Mas os tibetanos eram um povo muito poderoso quando Padmasambhava chegou. Eles não acreditavam em filosofias ou em qualquer uma das coisas astutas que os pandits poderiam dizer. Eles não consideravam a inteligência de um pandit como qualquer tipo de credencial. A tradição Bön do Tibete era muito sólida, definida e sensata. Os tibetanos não acreditavam no que Padmasambhava tinha a dizer filosoficamente sobre coisas como a transitoriedade do ego. Eles não conseguiam entender nada disso. Consideravam essa análise lógica apenas uma coleção de enigmas – enigmas budistas.

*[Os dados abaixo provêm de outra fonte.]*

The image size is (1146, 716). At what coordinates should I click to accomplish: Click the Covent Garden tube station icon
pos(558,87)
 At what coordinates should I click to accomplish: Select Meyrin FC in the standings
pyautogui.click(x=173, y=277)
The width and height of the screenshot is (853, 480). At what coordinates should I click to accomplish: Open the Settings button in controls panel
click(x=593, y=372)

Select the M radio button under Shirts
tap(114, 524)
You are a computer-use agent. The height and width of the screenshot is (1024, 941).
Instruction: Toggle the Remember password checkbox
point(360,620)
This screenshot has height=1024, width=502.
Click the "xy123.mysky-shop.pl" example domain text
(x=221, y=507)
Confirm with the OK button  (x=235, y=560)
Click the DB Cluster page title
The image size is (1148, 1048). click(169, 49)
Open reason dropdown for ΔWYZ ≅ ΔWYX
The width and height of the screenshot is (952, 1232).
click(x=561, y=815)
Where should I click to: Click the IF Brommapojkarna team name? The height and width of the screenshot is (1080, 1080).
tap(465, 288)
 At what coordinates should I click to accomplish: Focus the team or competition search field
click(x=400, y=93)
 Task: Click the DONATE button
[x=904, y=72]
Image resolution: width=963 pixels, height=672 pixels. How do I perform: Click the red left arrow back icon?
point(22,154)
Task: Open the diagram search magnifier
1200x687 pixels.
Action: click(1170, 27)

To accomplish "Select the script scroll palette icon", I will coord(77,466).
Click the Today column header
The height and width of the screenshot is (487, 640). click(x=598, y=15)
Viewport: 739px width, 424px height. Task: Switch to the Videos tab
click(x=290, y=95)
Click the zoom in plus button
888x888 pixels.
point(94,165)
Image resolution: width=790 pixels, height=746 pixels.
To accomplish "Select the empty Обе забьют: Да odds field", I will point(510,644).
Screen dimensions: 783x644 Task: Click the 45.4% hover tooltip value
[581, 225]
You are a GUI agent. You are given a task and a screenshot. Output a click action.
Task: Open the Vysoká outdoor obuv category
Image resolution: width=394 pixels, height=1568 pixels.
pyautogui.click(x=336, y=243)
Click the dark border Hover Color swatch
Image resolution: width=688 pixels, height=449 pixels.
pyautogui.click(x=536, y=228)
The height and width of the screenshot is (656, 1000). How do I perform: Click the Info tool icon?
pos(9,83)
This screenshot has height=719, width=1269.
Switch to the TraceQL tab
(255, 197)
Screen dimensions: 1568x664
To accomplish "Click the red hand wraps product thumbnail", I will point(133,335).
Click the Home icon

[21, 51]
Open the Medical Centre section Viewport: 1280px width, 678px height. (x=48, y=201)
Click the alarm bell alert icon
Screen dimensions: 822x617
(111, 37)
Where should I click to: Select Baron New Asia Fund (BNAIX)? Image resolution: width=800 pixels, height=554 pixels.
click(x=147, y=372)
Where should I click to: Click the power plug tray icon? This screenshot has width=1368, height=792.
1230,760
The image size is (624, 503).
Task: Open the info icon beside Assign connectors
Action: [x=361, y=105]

O que os tibetanos acreditavam era que a vida existe, que eu existo e que minhas atividades contínuas da vida – trabalhar com os animais leiteiros, trabalhar nos campos – existem. A fazenda leiteira e os campos existem, e minhas atividades práticas relacionadas a eles são minhas atividades sagradas, minhas sadhanas. A perspectiva Bön é que essas coisas existem porque eu tenho que alimentar meu filho, tenho que ordenhar minha vaca, tenho que cultivar minhas plantações, tenho que fazer manteiga e queijo. Eu acredito nessas verdades simples. Nossa tradição Bön é válida, porque acredita na sacralidade de alimentar a vida, de trazer alimentos da terra para alimentar nossos filhos. Essas coisas muito simples existem. Isso é religião, isso é verdade, no que diz respeito à tradição Bön.